- Things to do
1. Copy everything in the NLP history text from "The earliest methodologies" down to "the output sentence.".
2. Answer these questions from the NLP history text:
(a) How many sentences could the Georgetown experiment translate, and between which languages?
(b) Rather than a single final output, what does a Statistical NLP system produce?
(c) What type of network does the Neural NLP system use?

___ Source document ___

Rule based NLP (1950s — 1990s)

The earliest methodologies used to achieve natural language processing by computers was based on a pre-defined set of rules, also called Symbolic NLP. A collection of hand-coded rules was fed into the computer, and it yielded results based on that.


The early research in NLP was focused primarily on machine translation. Rule-based machine translation (RBMT) required a thorough linguistic description of the source and the target languages. The basic approach involved two steps: 1) finding a structural equivalent of the source sentence and the output using a parser and an analyzer for the source language and a generator for the target language, and 2) using a bilingual dictionary for a word-to-word translation to finally produce the output sentence.



Architecture of a Rule-based machine translation (Image credit: Budditha Hettige)


Given that a human language is pervasive and ambiguous, infinitely many such rules are possible. Obviously, hand-coding such a large number of rules is not possible. Thus, these systems were very narrow and could only produce results in some given scenarios. For example, the much-celebrated Georgetown experiment could only translate some 60 plus sentences from Russian to English.

Statistical NLP (1990s — 2010s)

With the advent of more powerful computers with higher processing speed, it was now possible to process a large amount of data. Statistical NLP took advantage of this, and new algorithms based on machine learning came into being. These algorithms are based on statistical models which make a soft, probabilistic decision to yield output(s). Instead of hard-coding rules as in Rule-based NLP, these systems automatically learn such rules by analyzing large amounts of data fed through real-world parallel corpora. In the case of Statistical NLP, the system does not generate one final output. Instead, it outputs several possible answers with relative probability. The drawback, however, was that its algorithms were challenging to build. It required a complex pipeline of separate sub-tasks like tokenization, parts-of-speech tagging, word sense disambiguation, and many more to finally produce the output.


A basic Statistical machine translation pipeline (Image credit: Karan Singla)

Neural NLP (2010s — present)

As deep learning became popular during the 2010s, the same was applied to the NLP. Deep neural network-style machine learning methods became widespread in NLP too. This approach, too, uses statistical models to predict the likelihood of an output. However, unlike Statistical NLP, it incorporates the entire sentence in a single integrated model wiping out the need to build that complex pipeline of intermediate subtasks as in statistical models. In this approach, the system uses an artificial neural network. The artificial neural network system, in theory, tries to mimic the neural network of the human brain.

___ Source data ___

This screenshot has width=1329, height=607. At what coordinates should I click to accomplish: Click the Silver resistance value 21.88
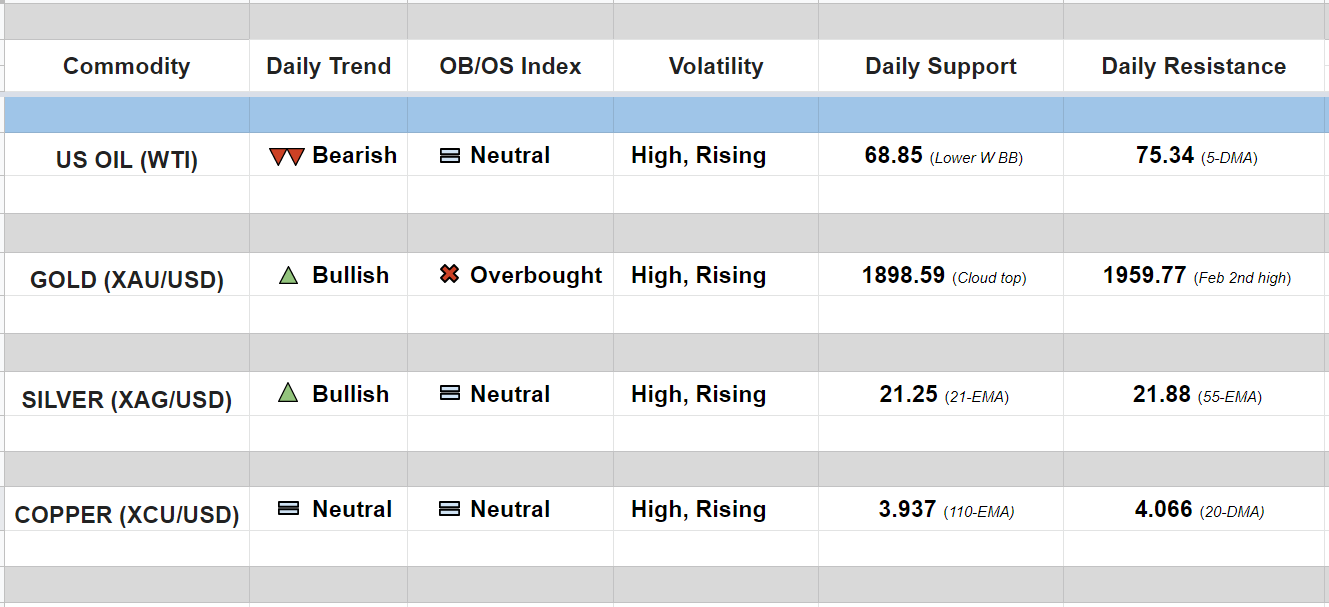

___

- Task-by-task results
1.
The earliest methodologies used to achieve natural language processing by computers was based on a pre-defined set of rules, also called Symbolic NLP. A collection of hand-coded rules was fed into the computer, and it yielded results based on that.


The early research in NLP was focused primarily on machine translation. Rule-based machine translation (RBMT) required a thorough linguistic description of the source and the target languages. The basic approach involved two steps: 1) finding a structural equivalent of the source sentence and the output using a parser and an analyzer for the source language and a generator for the target language, and 2) using a bilingual dictionary for a word-to-word translation to finally produce the output sentence.

2.
(a) Some 60 plus sentences, from Russian to English.
(b) Several possible answers with relative probability.
(c) An artificial neural network.